Task: Locate each line of the material that contains "Seeds", then return it.
* * * * * * * * *
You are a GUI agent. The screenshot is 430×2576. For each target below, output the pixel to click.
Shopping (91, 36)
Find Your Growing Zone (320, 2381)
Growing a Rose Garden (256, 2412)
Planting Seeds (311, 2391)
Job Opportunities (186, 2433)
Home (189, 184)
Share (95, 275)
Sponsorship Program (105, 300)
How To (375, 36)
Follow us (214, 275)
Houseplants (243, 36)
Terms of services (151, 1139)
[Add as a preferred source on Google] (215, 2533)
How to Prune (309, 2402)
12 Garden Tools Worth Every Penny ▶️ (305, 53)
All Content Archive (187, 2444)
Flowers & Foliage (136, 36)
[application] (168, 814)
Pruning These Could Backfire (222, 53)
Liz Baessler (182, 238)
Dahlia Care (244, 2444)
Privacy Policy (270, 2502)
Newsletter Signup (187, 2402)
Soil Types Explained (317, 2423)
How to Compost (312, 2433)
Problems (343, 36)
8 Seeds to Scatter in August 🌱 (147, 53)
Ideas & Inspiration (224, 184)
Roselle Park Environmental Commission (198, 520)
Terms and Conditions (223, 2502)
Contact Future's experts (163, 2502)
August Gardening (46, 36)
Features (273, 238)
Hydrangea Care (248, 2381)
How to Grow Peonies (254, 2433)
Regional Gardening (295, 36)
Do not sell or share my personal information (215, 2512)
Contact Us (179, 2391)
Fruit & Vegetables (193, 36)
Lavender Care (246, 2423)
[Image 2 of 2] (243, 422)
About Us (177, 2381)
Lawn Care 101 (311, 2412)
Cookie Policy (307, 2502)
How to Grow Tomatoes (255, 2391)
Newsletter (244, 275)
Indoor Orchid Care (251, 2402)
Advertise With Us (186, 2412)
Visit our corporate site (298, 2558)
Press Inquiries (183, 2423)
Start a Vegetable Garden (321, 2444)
* * * * * * * * *
Written answer:
Planting Seeds (311, 2391)
8 Seeds to Scatter in August 🌱 (147, 53)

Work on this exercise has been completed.